## Global Terrorism Attribution Predictor

Imports and field variables

In [1]:
from kaggle.api.kaggle_api_extended import KaggleApi
import pandas as pd
from sklearn.linear_model import SGDClassifier
from sklearn.ensemble import RandomForestClassifier
from sklearn import preprocessing
from sklearn.metrics import accuracy_score
import matplotlib.pyplot as plt
data_path = "./data"

Download Global Terrorism Database from Kaggle

In [2]:
api = KaggleApi()
api.authenticate()
api.dataset_download_files("START-UMD/gtd", quiet=False, path=data_path)

gtd.zip: Skipping, found more recently modified local copy (use --force to force download)

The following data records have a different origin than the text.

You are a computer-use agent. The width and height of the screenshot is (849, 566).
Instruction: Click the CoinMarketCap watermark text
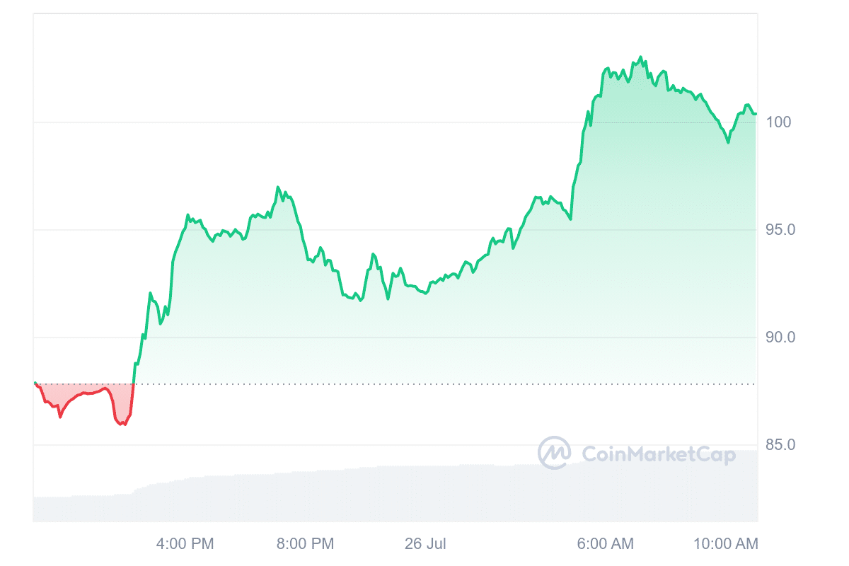click(658, 454)
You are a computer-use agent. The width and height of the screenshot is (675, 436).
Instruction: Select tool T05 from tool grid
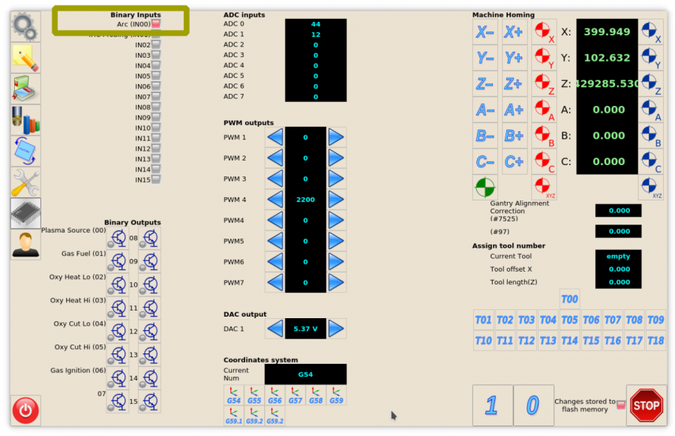(569, 320)
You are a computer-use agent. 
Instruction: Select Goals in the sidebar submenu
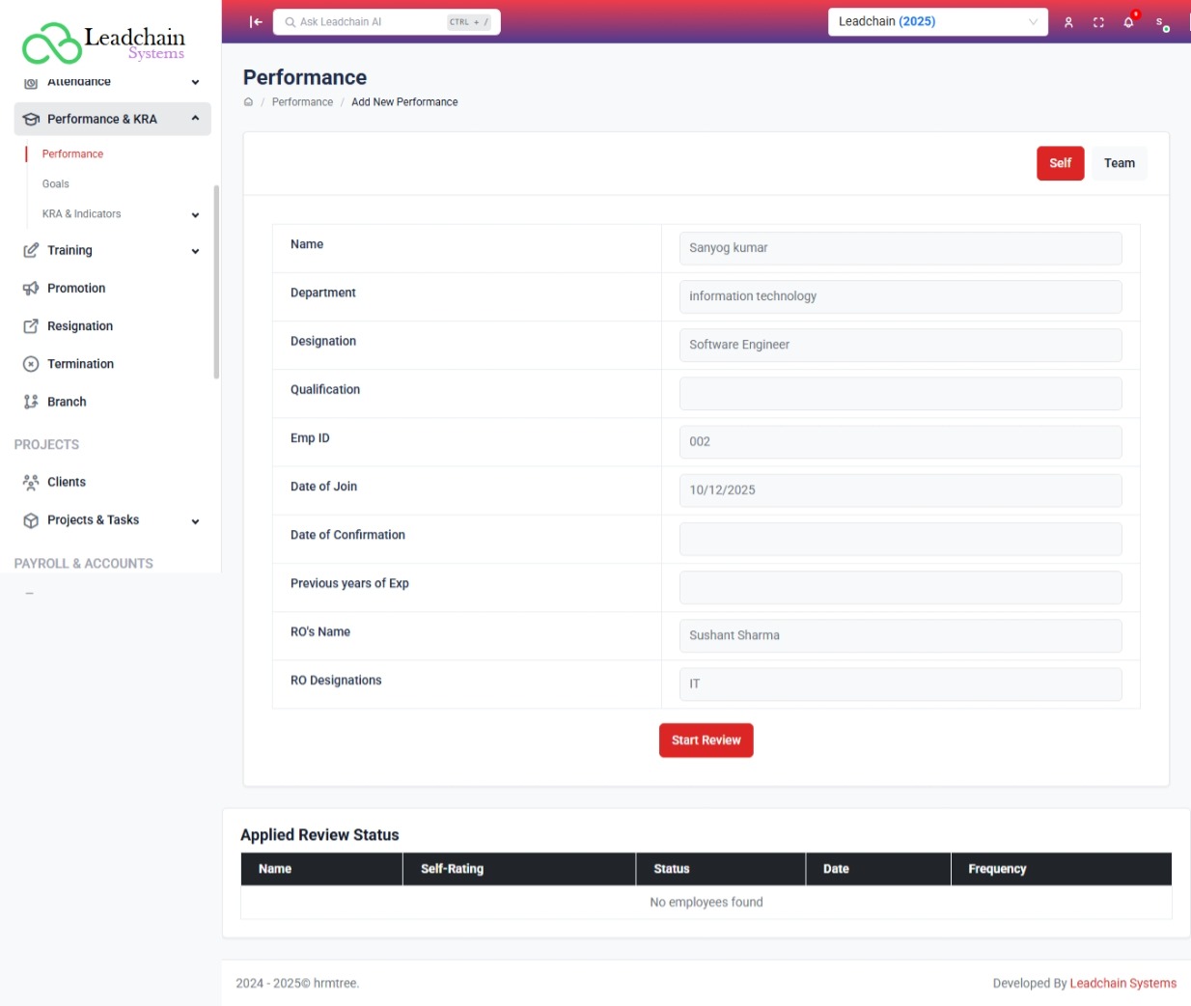[56, 184]

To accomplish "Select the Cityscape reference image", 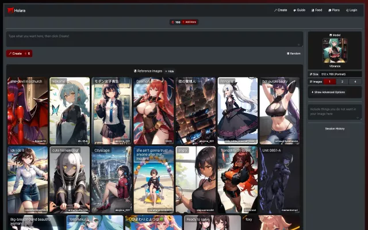I will pos(112,180).
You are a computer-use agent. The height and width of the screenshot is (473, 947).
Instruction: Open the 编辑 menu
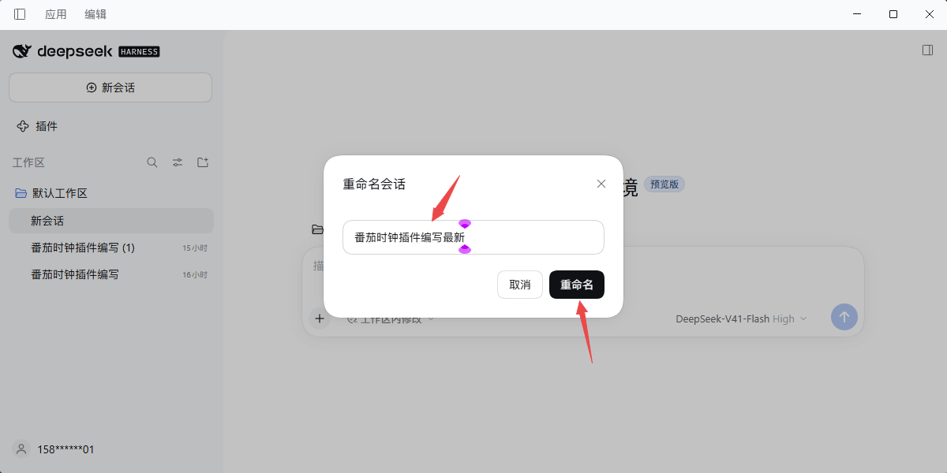(x=95, y=14)
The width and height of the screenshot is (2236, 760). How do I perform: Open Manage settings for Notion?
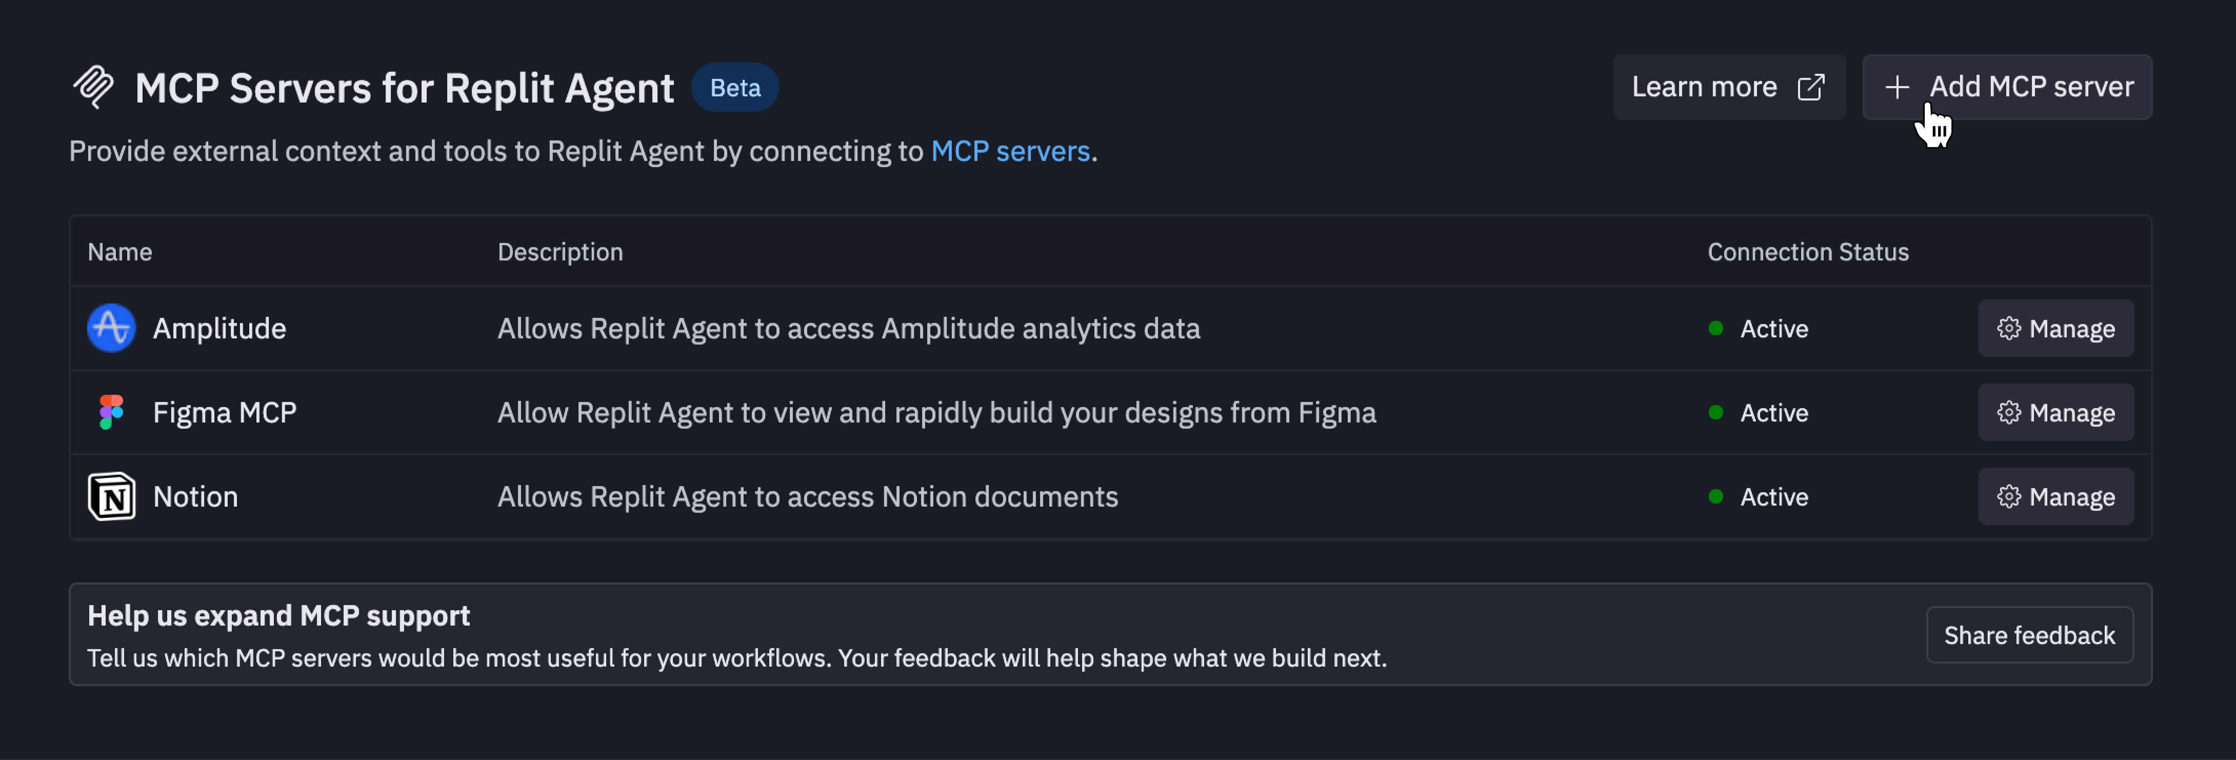pos(2055,496)
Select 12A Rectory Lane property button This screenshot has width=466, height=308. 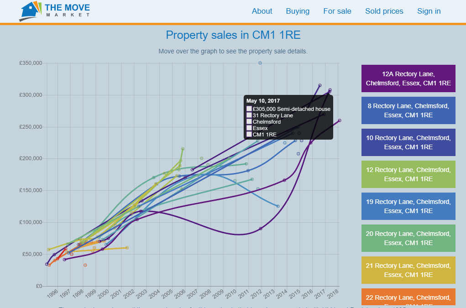408,78
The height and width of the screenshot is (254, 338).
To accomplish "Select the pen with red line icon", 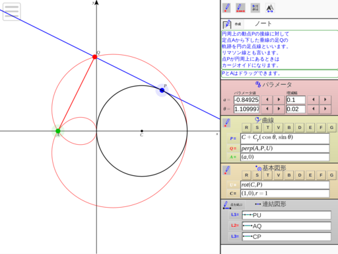I will click(240, 8).
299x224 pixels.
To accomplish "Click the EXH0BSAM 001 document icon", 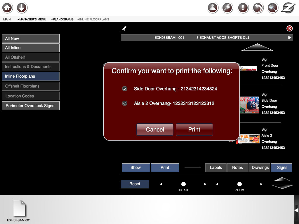I will pyautogui.click(x=19, y=208).
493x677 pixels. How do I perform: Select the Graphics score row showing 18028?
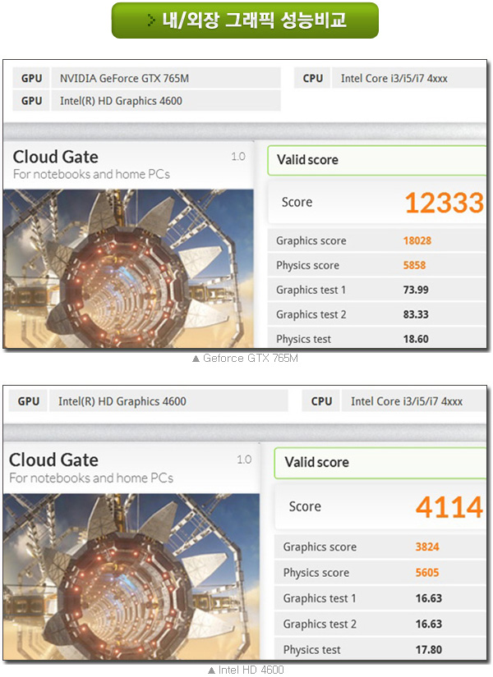pos(378,240)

Read data into Pandas DataFrame

In [3]:
usecols=["iyear",
         "suicide",
         "imonth",
         "country",
         "region",
         "provstate",
         "city",
         "alternative",
         "attacktype1",
         "targtype1",
         "natlty1",
         "gname",
         "weaptype1",
         "ransom"]

data = pd.read_csv(data_path + "/gtd.zip",
                        encoding = "ISO-8859-1",
                        compression='zip',
                        usecols=usecols)

set dTypes

In [4]:
# data = pd.DataFrame(data.dropna())
# data = data.fillna(value={0})
data['alternative'] = data.alternative.astype('category')
data['suicide'] = data.suicide.astype('category')
data['iyear'] = data.iyear.astype('category')
data['imonth'] = data.imonth.astype('category')
data['country'] = data.country.astype('category')
data['region'] = data.region.astype('category')
data['provstate'] = data.provstate.astype('str').astype('category')
data['city'] = data.city.astype('str').astype('category')
data['attacktype1'] = data.attacktype1.astype('category')
data['targtype1'] = data.targtype1.astype('category')
data['natlty1'] = data.natlty1.astype('category')
data['weaptype1'] = data.weaptype1.astype('category')
data['ransom'] = data.ransom.astype('category')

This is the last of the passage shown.